» **REQUIRED TASK**:
Reproduce the rows below word for word, leaving out the pictures.

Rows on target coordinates
• • • • •
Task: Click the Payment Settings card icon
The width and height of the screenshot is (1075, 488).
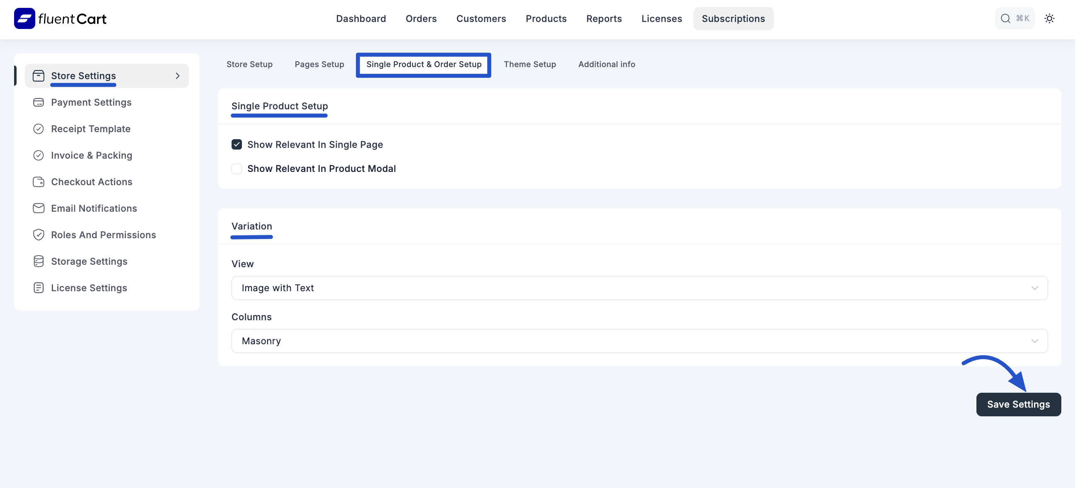Action: (x=38, y=102)
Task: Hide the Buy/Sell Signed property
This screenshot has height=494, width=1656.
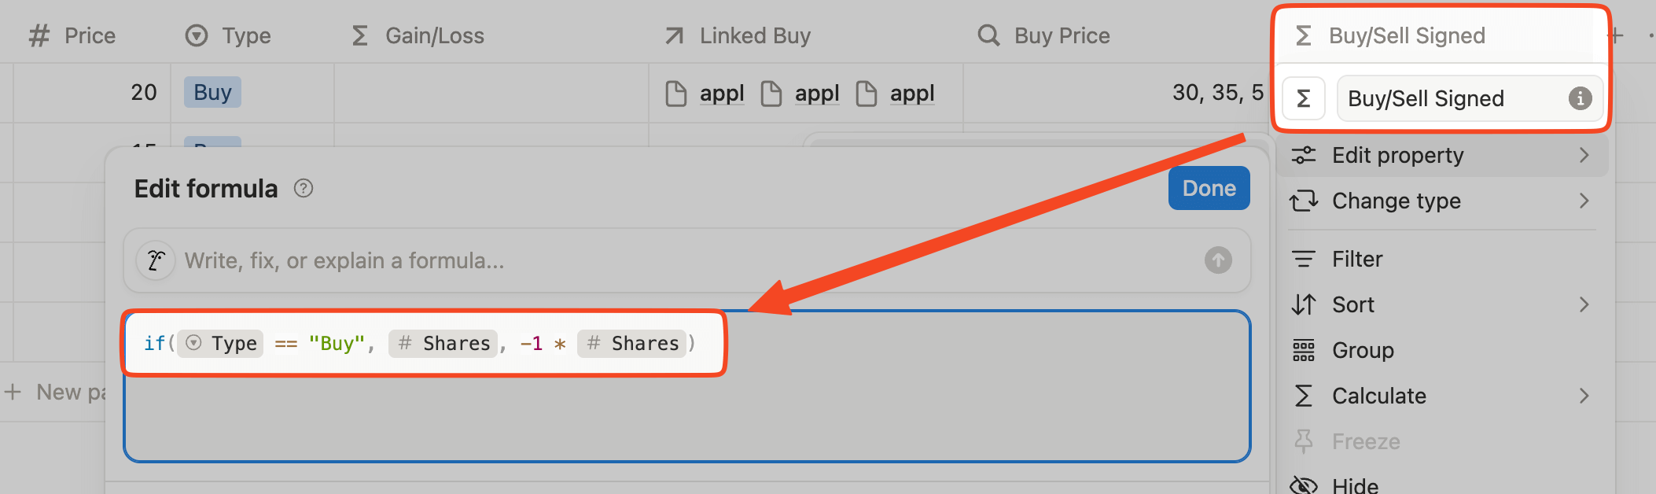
• • • • •
» **FINAL RESULT**:
Task: Click the Payment Settings card icon
The width and height of the screenshot is (1075, 488).
Action: (x=38, y=102)
Task: Hide the Buy/Sell Signed property
This screenshot has height=494, width=1656.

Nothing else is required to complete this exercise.